Reindexing or publishing takes ages

maartenkling · January 26, 2016, 12:48pm

If you have a site including 20k items and you need to reindex the catalog why would you like to wait 4 hours on that... (100% CPU burst) or you need to publish 400 items, five coffee isn't enough to get to the time.

I this this is the biggest problem Plone is having at this point in my opinion.
There is no way to explain a customer, yes we will install a update and you cannot do anything in your plone site for 4 hours from now on.

Anyone else got these problems and how do you handle them?

do3cc · January 26, 2016, 12:52pm

I never checked this myself, so it is partly lore, but some tasks can trigger a reindex multiple times. This is why collective.indexing helps. It will not only delay the indexing options to the end of the transaction, it is also able to see that it got asked twice to index one thing and will this only do once.

vangheem · January 26, 2016, 1:14pm

If you have to reindex the entire catalog, do it on a separate process that won't affect performance of the site. Also, you can split it up into smaller bits.

Reducing this number of indexes might help

At Wildcard, we are implementing, for larger sites, the ability to push all potentially long-running operations into a celery task using collective.celery. The user is notified that the task could take some time and that they will be notified when it is complete. Right now, this happens with pasting, deleting and moving large number of items.

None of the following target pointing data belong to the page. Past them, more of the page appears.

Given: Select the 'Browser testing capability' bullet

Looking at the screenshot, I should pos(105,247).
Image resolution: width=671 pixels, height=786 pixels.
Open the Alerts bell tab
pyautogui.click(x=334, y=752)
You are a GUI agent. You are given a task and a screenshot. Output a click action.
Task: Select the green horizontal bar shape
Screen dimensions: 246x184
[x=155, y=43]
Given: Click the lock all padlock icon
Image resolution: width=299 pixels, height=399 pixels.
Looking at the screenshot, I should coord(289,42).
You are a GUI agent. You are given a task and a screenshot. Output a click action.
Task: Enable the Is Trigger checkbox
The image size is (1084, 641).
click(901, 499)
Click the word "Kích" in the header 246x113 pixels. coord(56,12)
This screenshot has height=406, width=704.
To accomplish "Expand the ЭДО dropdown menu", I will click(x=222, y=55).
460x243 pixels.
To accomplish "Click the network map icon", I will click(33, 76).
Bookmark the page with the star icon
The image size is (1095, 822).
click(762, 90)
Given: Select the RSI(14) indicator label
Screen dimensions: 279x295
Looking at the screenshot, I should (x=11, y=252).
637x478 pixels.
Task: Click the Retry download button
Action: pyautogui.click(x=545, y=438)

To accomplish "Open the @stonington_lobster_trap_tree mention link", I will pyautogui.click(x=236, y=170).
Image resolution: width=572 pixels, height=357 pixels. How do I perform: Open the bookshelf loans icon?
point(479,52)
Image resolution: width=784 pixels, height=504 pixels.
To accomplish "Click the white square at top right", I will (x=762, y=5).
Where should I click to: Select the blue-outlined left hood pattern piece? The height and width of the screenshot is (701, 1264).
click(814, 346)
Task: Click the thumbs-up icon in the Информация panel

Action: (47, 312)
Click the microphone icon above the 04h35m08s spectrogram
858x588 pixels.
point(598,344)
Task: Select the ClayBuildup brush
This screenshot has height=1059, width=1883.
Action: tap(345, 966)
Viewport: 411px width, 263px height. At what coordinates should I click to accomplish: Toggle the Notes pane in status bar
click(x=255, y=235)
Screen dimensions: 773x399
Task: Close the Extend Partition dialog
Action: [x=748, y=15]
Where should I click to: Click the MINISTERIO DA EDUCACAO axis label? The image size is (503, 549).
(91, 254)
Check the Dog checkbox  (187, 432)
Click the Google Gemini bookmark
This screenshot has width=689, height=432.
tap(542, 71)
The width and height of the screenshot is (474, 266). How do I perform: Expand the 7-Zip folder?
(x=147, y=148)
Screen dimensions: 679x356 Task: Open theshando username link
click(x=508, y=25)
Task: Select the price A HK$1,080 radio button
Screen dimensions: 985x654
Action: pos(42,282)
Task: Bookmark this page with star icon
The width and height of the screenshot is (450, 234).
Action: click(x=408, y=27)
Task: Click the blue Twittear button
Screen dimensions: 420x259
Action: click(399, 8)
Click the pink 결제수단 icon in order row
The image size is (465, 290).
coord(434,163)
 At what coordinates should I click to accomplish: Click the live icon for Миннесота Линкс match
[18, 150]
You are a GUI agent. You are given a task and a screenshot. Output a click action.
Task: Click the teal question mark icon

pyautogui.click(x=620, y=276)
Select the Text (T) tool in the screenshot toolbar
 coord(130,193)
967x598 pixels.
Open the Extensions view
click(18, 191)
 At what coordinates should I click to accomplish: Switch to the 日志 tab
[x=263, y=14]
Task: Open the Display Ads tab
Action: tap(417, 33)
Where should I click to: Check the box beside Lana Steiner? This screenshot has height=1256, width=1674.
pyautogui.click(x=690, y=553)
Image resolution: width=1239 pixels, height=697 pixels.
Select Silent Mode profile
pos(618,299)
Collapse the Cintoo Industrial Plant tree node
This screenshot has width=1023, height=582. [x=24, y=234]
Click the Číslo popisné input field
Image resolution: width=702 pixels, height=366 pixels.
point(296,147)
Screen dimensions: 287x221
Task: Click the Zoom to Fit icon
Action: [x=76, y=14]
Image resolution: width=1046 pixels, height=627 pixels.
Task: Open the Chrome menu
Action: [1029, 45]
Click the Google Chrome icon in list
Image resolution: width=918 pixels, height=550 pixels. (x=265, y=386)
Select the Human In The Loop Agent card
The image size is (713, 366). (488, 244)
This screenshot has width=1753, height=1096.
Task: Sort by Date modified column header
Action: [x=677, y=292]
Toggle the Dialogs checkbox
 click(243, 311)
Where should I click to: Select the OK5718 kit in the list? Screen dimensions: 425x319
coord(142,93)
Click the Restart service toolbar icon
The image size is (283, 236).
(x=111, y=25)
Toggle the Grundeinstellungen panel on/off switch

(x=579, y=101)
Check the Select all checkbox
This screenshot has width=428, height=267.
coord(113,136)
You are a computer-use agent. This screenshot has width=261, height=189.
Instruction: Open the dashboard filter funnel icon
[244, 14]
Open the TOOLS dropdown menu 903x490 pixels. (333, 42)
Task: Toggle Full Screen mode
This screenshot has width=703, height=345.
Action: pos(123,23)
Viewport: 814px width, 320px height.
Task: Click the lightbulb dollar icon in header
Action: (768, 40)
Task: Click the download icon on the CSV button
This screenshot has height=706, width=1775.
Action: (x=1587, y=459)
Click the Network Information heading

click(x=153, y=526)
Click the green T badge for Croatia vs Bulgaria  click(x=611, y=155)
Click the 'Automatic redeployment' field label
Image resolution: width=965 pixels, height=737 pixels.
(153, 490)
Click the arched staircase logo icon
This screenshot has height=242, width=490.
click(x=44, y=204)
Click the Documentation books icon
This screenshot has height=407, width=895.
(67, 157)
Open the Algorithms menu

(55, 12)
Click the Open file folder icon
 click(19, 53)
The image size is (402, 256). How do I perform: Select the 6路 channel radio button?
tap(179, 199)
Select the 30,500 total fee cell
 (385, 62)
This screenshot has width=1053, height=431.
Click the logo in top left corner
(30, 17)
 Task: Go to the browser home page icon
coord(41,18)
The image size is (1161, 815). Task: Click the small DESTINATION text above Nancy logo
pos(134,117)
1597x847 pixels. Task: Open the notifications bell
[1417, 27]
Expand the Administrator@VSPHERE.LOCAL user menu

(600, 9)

vangheem · January 26, 2016, 1:20pm

Also, here are some columns you might be able to remove:

getId
Date
in_reply_to
sync_uid
total_comments
cmf_uid
commentators
in_response_to
total_comments
meta_type

it depends on what version of Plone you are on and what indexes you use on your site.

maartenkling · January 26, 2016, 1:33pm

In a highly active plone site including many writes this is still a problem, conflict errors will start the process over and over again

maartenkling · January 26, 2016, 1:35pm

Yes, so why are these not removed from Plone completely ? if there is a plip +100 on this
If Plone is slow people will drop the use of it and i think this is the case

gyst · January 26, 2016, 1:41pm

We use a comparable async approach in Quaive / Ploneintranet to execute the reindex in a separate worker instance. Of course that's equivalent to launching the reindex from a worker ZMI.

Additionally, you can greatly reduce the occurrence of ConflictError by batching your reindex operations with intermediate commits. A commit for a 100 object reindex after 5 mins is much more likely to go through than a commit for a 20k object reindex after 4 hours.

If you wrap that in an upgrade handler that is smart enough to detect which objects have been reindexed already, you can restart that upgrade multiple times until you're done.

vangheem · January 26, 2016, 1:56pm

maartenkling · January 26, 2016, 2:02pm

This is still sticking plasters.

When setting a value to 'randomX' and its takes 4 hours or more there is no way to sell this. In SQL this is done in 1second, update kekjo set value = randomx
Now its getting all the objects (takes to long) reindexing (takes longer) writing (traalalalalal) and conflicting and starting again.

gyst · January 26, 2016, 2:34pm

Have you tried a ReindexIndex('keklo') instead of reindexing all indexes for all those objects?

hammertoe · January 26, 2016, 2:52pm

I did some work related to this whilst at Netsight:

Optimising the Reindexing of Local Role Security in Plone

It is mainly aimed at optimising the reindex of the allowed_roles_and_users index in the catalog after you change the local roles of a container. But might be possible to make it a bit more generic.

One of the main issues in Plone is that if you have a path /a/b/c/d/e then when you reindex 'a' you cause b,c,d,e to also be reindexed. You then reindex b and cause c,d,e to be reindexed. You then reindex c and cause d,e to be indexed... etc. etc. So it can end up re-indexing the same object an insane number of times.

-Matt

tkimnguyen · January 26, 2016, 3:09pm

Nice!!! Seems worth hammering (um, sorry) on this to iron out any remaining issues, then give the package a slightly less frightening name than "experimental.securityindexing"

maartenkling · January 26, 2016, 3:15pm

experimental.securityindexing already is merged in to plone as i remember correctly

nice to see the active response btw!